Saved data entries
____
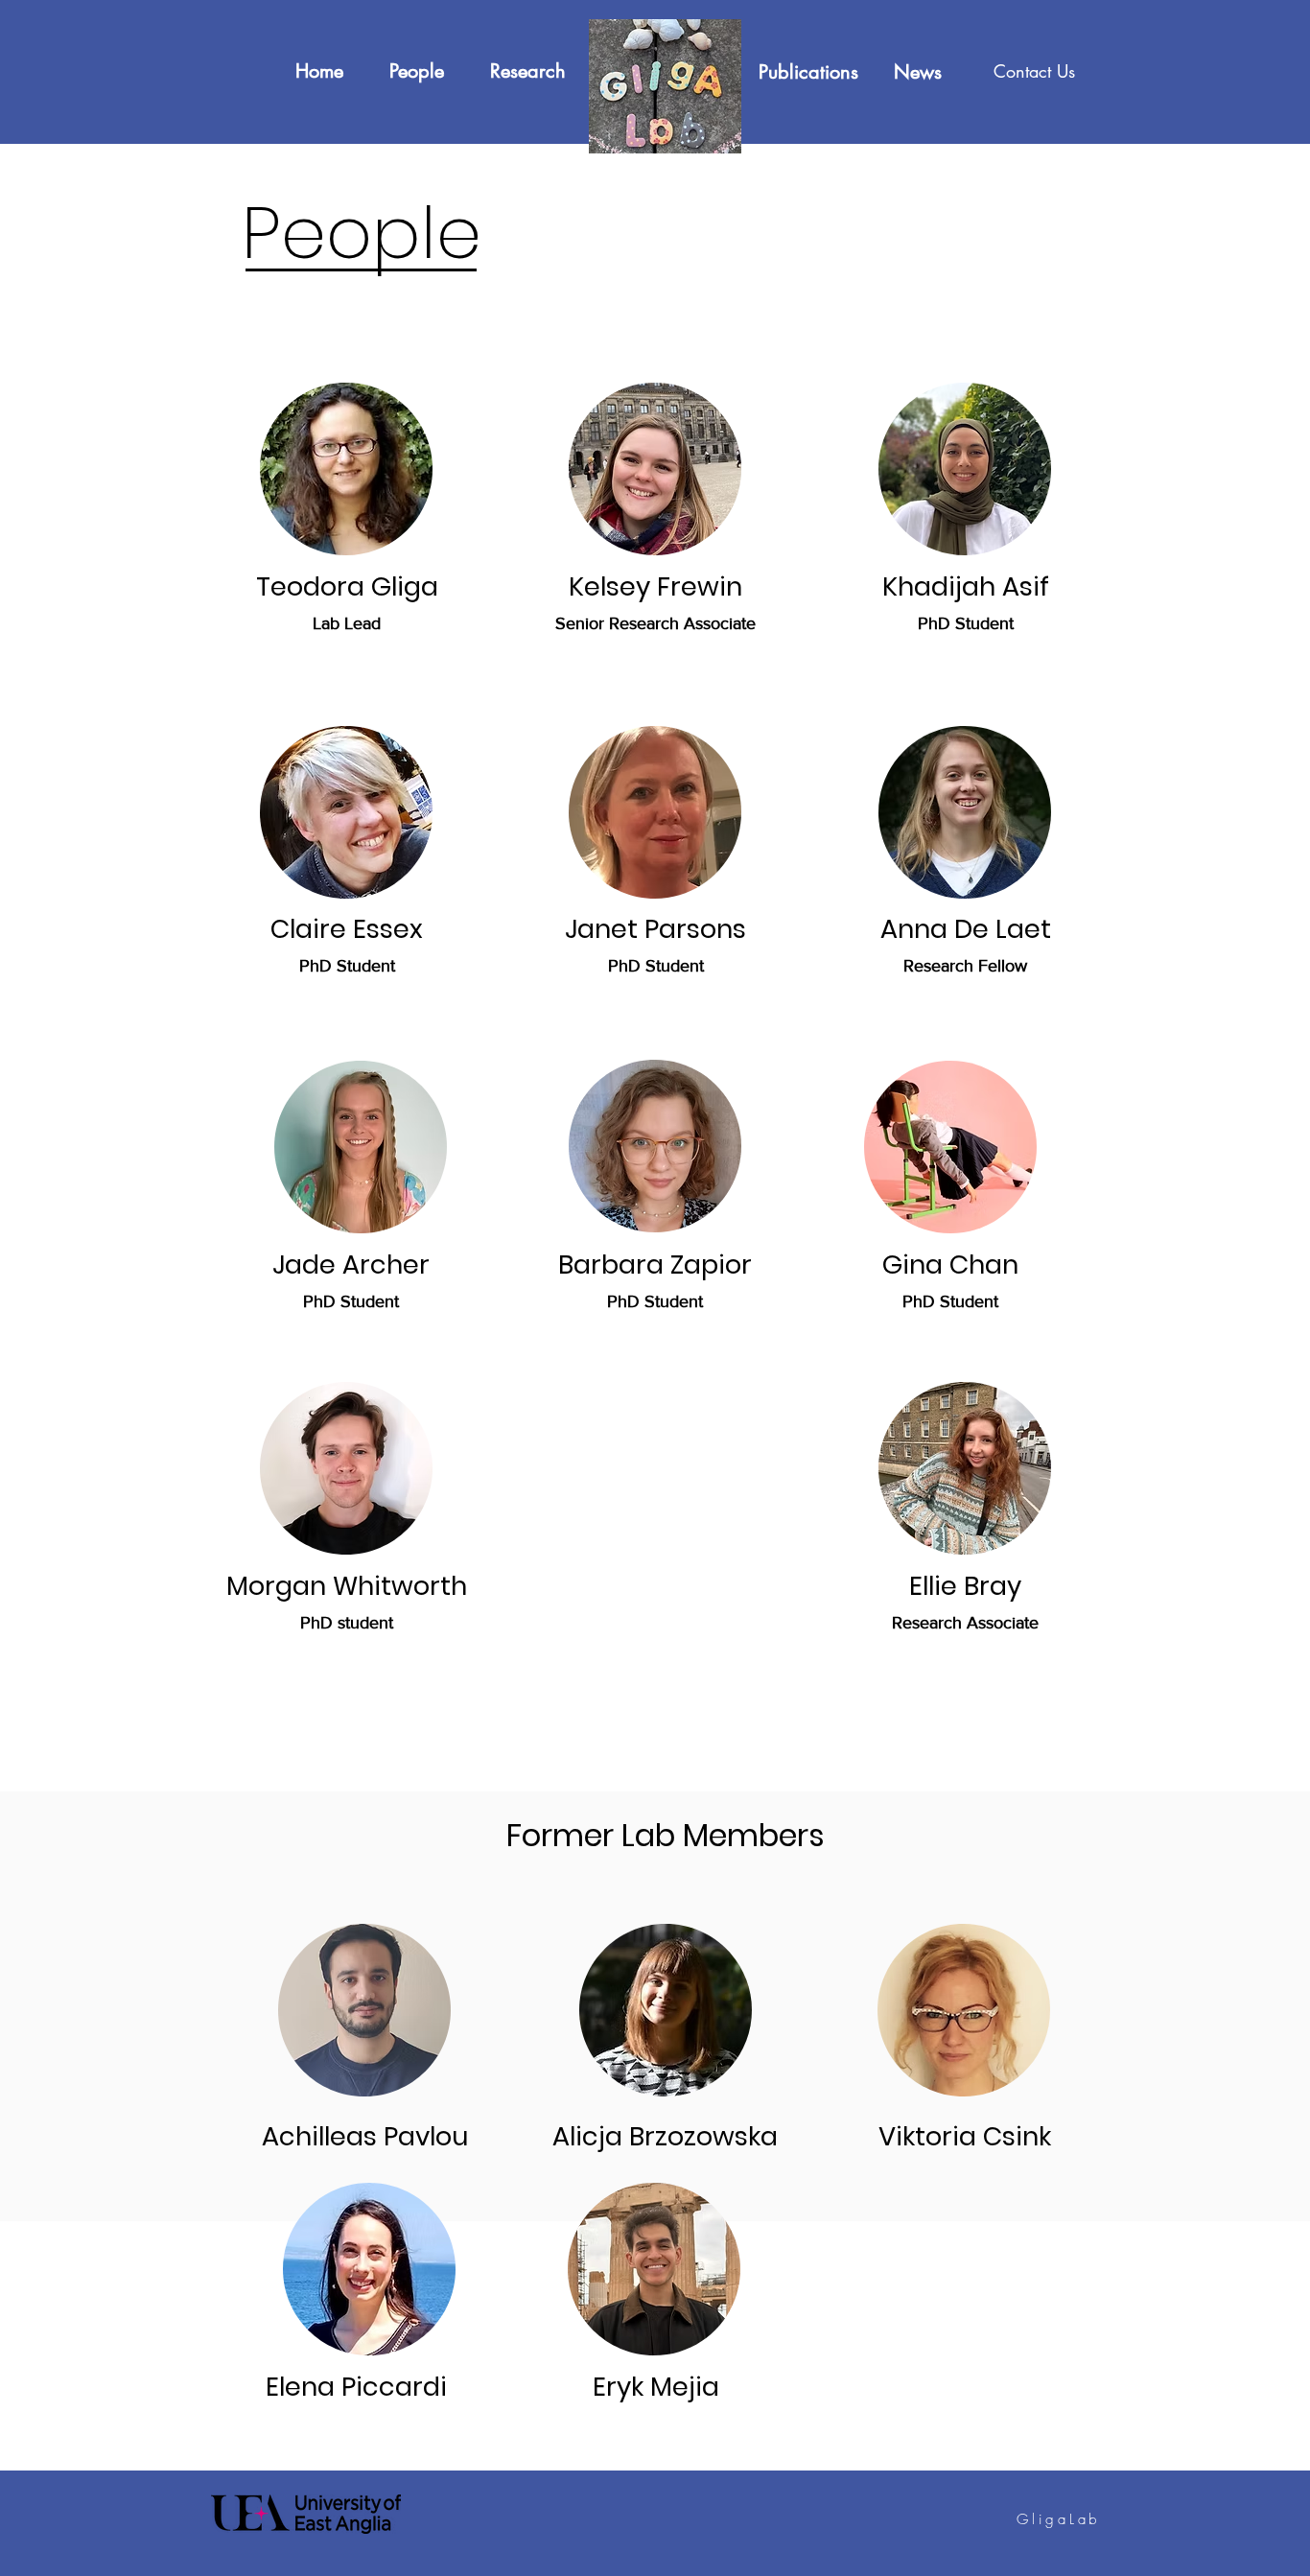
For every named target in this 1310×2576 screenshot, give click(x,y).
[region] (346, 469)
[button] (1034, 72)
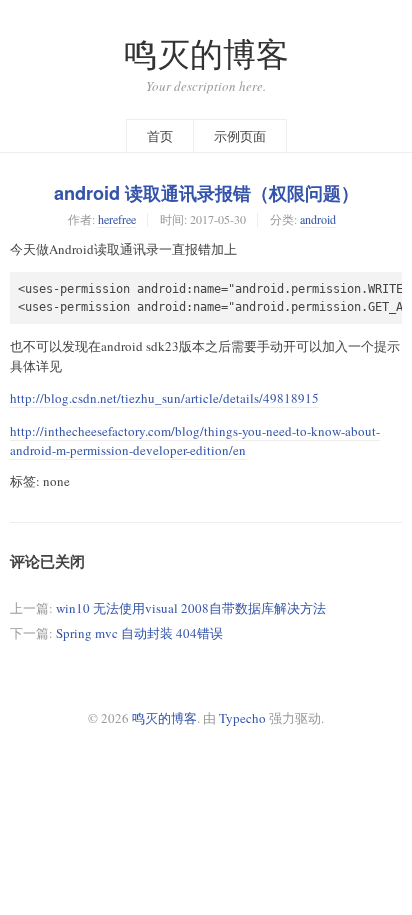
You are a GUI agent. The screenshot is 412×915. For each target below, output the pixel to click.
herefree (117, 219)
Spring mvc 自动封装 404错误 (139, 633)
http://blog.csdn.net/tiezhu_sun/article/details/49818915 (164, 398)
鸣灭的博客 (206, 53)
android (318, 219)
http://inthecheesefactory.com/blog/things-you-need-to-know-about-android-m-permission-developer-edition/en (195, 441)
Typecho (242, 718)
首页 (160, 136)
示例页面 (240, 136)
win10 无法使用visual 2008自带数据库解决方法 (191, 608)
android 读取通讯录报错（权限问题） (206, 193)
____
◆ **Exercise aim**:
Scan the data above and state how many of its lines contain the string "target", with no other content.

◆ **Output for this task**:
2